Assigned task:
Please print each of the entries below exactly.

Material provided:
++++++++++
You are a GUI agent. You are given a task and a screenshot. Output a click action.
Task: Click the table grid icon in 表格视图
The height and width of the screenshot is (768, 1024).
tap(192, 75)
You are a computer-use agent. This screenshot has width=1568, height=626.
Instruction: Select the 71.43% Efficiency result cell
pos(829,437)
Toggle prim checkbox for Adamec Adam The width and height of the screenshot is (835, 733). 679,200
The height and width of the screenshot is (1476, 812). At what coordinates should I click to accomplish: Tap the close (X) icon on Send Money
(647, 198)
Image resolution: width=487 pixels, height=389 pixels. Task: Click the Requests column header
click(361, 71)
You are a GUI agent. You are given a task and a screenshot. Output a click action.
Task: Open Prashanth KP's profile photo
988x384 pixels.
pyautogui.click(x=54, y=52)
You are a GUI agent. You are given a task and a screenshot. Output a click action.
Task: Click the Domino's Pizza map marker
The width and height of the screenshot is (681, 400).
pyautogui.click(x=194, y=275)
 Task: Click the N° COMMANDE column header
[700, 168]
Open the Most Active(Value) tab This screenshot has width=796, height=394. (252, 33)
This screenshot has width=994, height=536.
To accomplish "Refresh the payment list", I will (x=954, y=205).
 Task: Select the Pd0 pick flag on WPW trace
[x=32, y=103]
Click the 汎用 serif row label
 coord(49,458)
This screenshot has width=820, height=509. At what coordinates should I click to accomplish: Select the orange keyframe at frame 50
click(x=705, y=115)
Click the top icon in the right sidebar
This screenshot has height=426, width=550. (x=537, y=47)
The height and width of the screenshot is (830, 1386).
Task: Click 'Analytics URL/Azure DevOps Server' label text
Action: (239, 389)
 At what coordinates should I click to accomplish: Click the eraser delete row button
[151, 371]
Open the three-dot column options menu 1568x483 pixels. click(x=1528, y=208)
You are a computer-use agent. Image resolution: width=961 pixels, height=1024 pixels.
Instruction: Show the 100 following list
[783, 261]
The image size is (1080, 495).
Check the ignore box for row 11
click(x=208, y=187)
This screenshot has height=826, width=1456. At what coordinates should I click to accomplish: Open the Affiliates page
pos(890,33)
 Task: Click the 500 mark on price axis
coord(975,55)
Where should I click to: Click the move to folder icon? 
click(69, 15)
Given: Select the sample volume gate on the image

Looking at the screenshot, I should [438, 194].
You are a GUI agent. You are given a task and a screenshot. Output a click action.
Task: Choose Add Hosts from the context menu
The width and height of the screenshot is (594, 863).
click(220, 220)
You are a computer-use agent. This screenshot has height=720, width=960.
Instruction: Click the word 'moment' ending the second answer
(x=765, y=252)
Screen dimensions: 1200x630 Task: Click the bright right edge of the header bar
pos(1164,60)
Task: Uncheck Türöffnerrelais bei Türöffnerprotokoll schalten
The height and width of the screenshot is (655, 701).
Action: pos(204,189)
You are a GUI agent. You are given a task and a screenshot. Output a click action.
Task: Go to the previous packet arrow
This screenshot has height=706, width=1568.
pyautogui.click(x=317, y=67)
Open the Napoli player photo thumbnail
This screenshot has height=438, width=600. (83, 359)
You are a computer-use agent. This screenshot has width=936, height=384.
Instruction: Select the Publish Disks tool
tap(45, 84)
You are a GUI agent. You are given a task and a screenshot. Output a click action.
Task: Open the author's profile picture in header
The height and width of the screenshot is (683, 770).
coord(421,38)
++++++++++
Reply to the exercise:
You are a GUI agent. You are given a task and a screenshot. Output a click action.
Task: Click the table grid icon in 表格视图
The height and width of the screenshot is (768, 1024).
tap(192, 75)
You are a computer-use agent. This screenshot has width=1568, height=626.
Instruction: Select the 71.43% Efficiency result cell
pos(829,437)
Toggle prim checkbox for Adamec Adam The width and height of the screenshot is (835, 733). 679,200
The height and width of the screenshot is (1476, 812). At what coordinates should I click to accomplish: Tap the close (X) icon on Send Money
(647, 198)
Image resolution: width=487 pixels, height=389 pixels. Task: Click the Requests column header
click(361, 71)
You are a GUI agent. You are given a task and a screenshot. Output a click action.
Task: Open Prashanth KP's profile photo
988x384 pixels.
pyautogui.click(x=54, y=52)
You are a GUI agent. You are given a task and a screenshot. Output a click action.
Task: Click the Domino's Pizza map marker
The width and height of the screenshot is (681, 400).
pyautogui.click(x=194, y=275)
 Task: Click the N° COMMANDE column header
[700, 168]
Open the Most Active(Value) tab This screenshot has width=796, height=394. (252, 33)
This screenshot has width=994, height=536.
To accomplish "Refresh the payment list", I will (x=954, y=205).
 Task: Select the Pd0 pick flag on WPW trace
[x=32, y=103]
Click the 汎用 serif row label
 coord(49,458)
This screenshot has width=820, height=509. At what coordinates should I click to accomplish: Select the orange keyframe at frame 50
click(x=705, y=115)
Click the top icon in the right sidebar
This screenshot has height=426, width=550. (x=537, y=47)
The height and width of the screenshot is (830, 1386).
Task: Click 'Analytics URL/Azure DevOps Server' label text
Action: (239, 389)
 At what coordinates should I click to accomplish: Click the eraser delete row button
[151, 371]
Open the three-dot column options menu 1568x483 pixels. click(x=1528, y=208)
You are a computer-use agent. Image resolution: width=961 pixels, height=1024 pixels.
Instruction: Show the 100 following list
[783, 261]
The image size is (1080, 495).
Check the ignore box for row 11
click(x=208, y=187)
This screenshot has height=826, width=1456. At what coordinates should I click to accomplish: Open the Affiliates page
pos(890,33)
 Task: Click the 500 mark on price axis
coord(975,55)
Where should I click to: Click the move to folder icon? 
click(69, 15)
Given: Select the sample volume gate on the image

Looking at the screenshot, I should [438, 194].
You are a GUI agent. You are given a task and a screenshot. Output a click action.
Task: Choose Add Hosts from the context menu
The width and height of the screenshot is (594, 863).
click(220, 220)
You are a computer-use agent. This screenshot has height=720, width=960.
Instruction: Click the word 'moment' ending the second answer
(x=765, y=252)
Screen dimensions: 1200x630 Task: Click the bright right edge of the header bar
pos(1164,60)
Task: Uncheck Türöffnerrelais bei Türöffnerprotokoll schalten
The height and width of the screenshot is (655, 701).
Action: pos(204,189)
You are a GUI agent. You are given a task and a screenshot. Output a click action.
Task: Go to the previous packet arrow
This screenshot has height=706, width=1568.
pyautogui.click(x=317, y=67)
Open the Napoli player photo thumbnail
This screenshot has height=438, width=600. (83, 359)
You are a computer-use agent. This screenshot has width=936, height=384.
Instruction: Select the Publish Disks tool
tap(45, 84)
You are a GUI agent. You are given a task and a screenshot. Output a click action.
Task: Open the author's profile picture in header
The height and width of the screenshot is (683, 770).
coord(421,38)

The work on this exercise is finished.